▶ **Exercise aim**
Arrange the lines from the one containing "You are a GUI" through the last line as a Markdown table with the columns Row and Line, numbering each row, skipping blank lines, and leaving out the pictures.

▶ **Supplied material**
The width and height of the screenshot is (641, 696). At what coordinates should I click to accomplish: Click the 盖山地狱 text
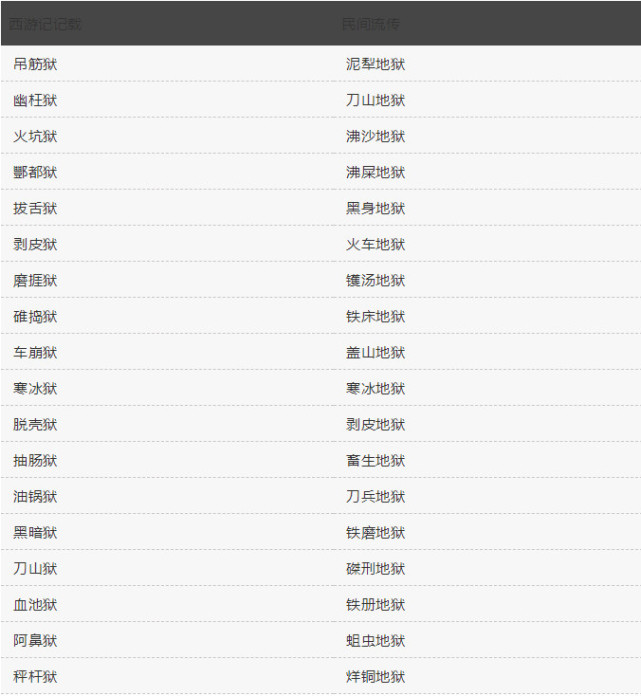point(376,353)
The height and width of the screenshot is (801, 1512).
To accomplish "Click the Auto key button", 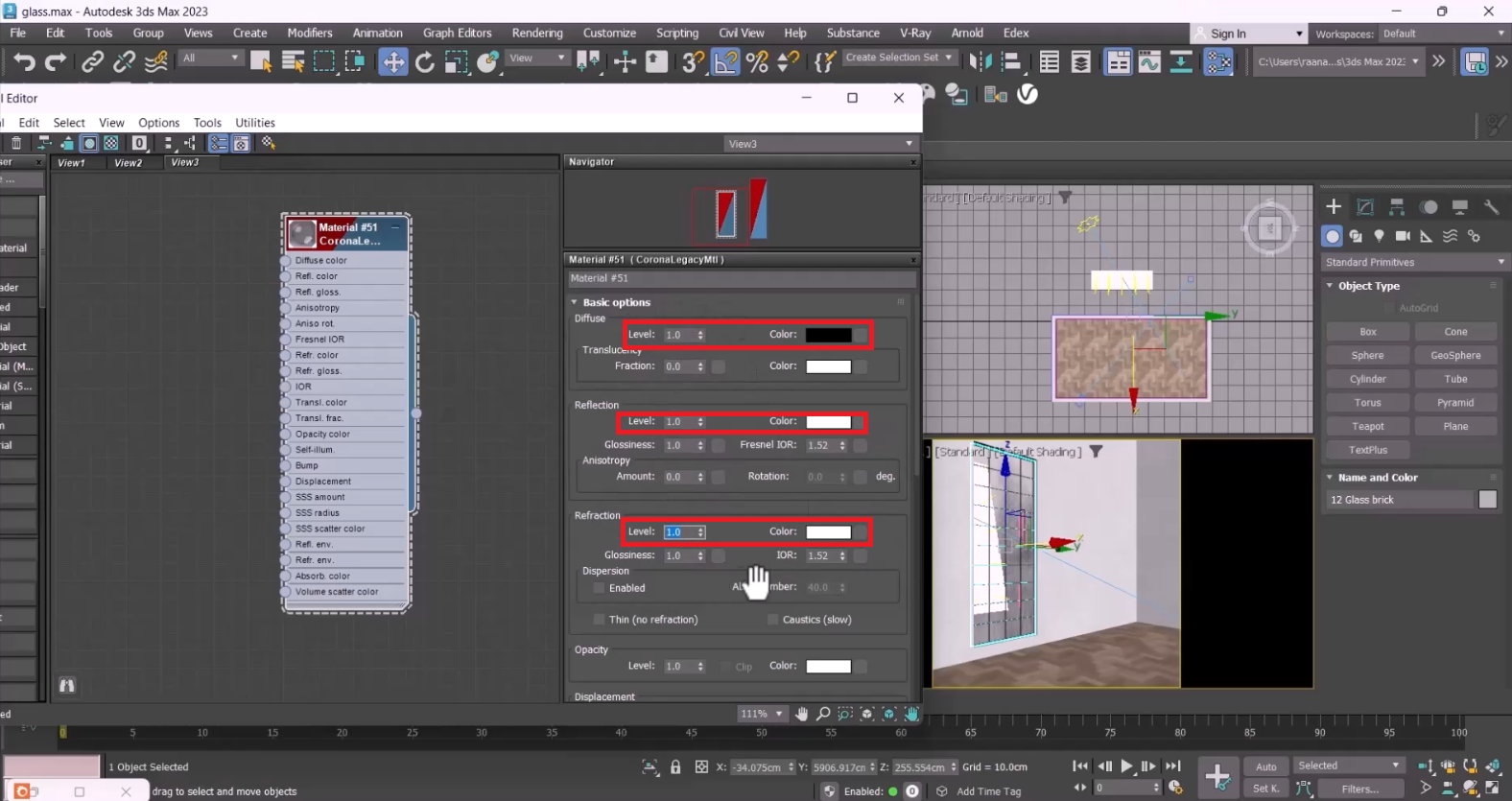I will tap(1265, 766).
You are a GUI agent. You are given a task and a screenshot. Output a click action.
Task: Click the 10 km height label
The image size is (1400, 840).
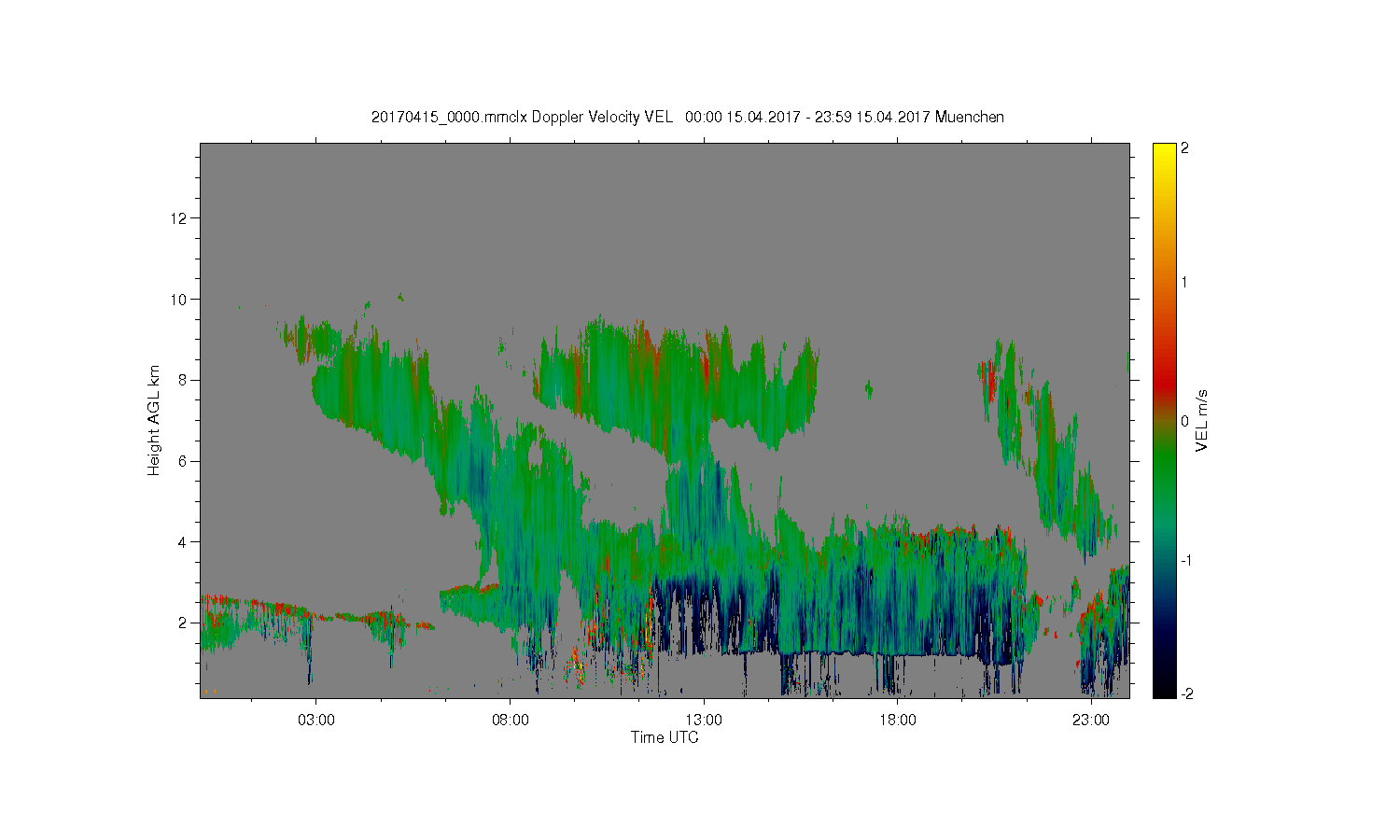pos(180,300)
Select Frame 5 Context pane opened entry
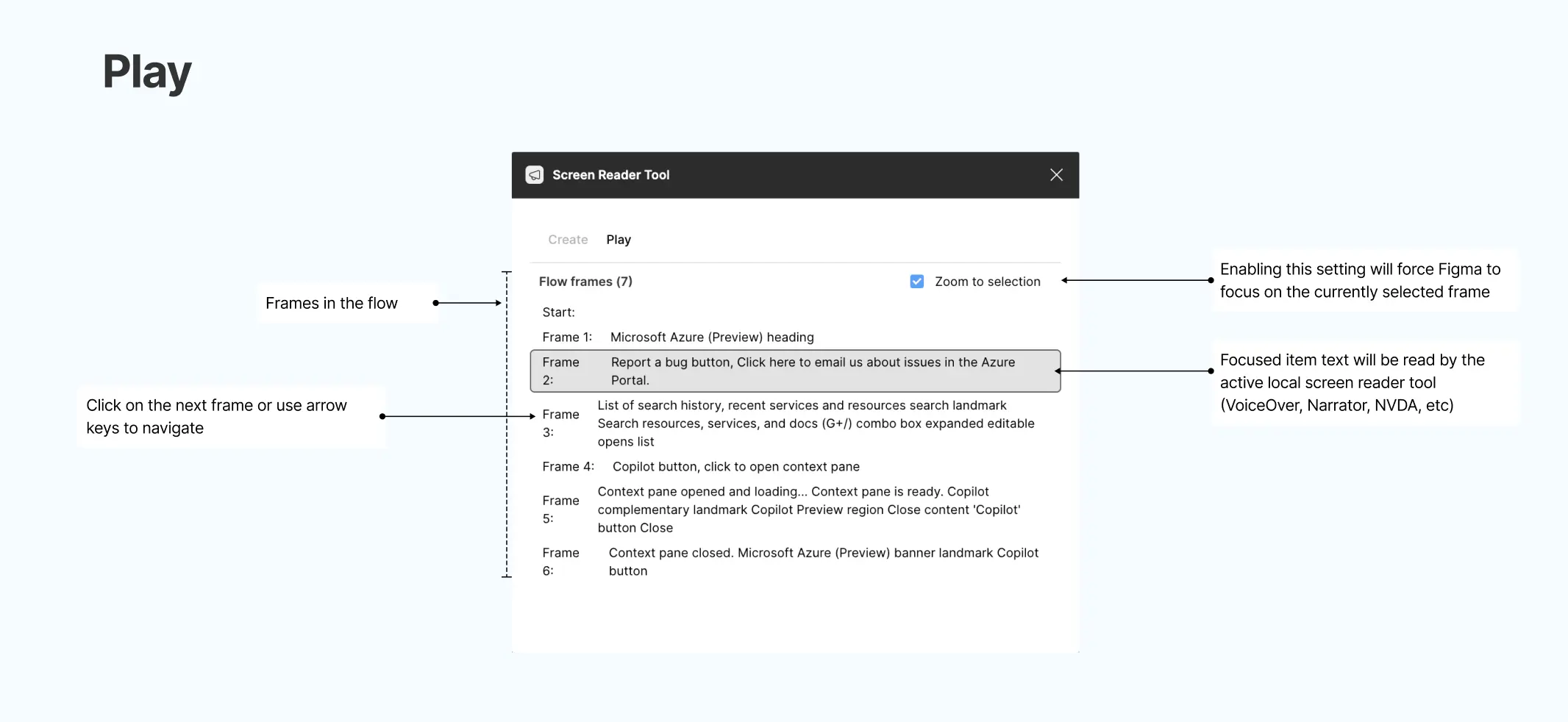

▶ **Completed task**
| Row | Line |
|---|---|
| 1 | You are a GUI agent. You are given a task and a screenshot. Output a click action. |
| 2 | Task: Click the 10 km height label |
| 3 | The image size is (1400, 840). |
| 4 | pos(180,300) |
| 5 | Select Frame 5 Context pane opened entry |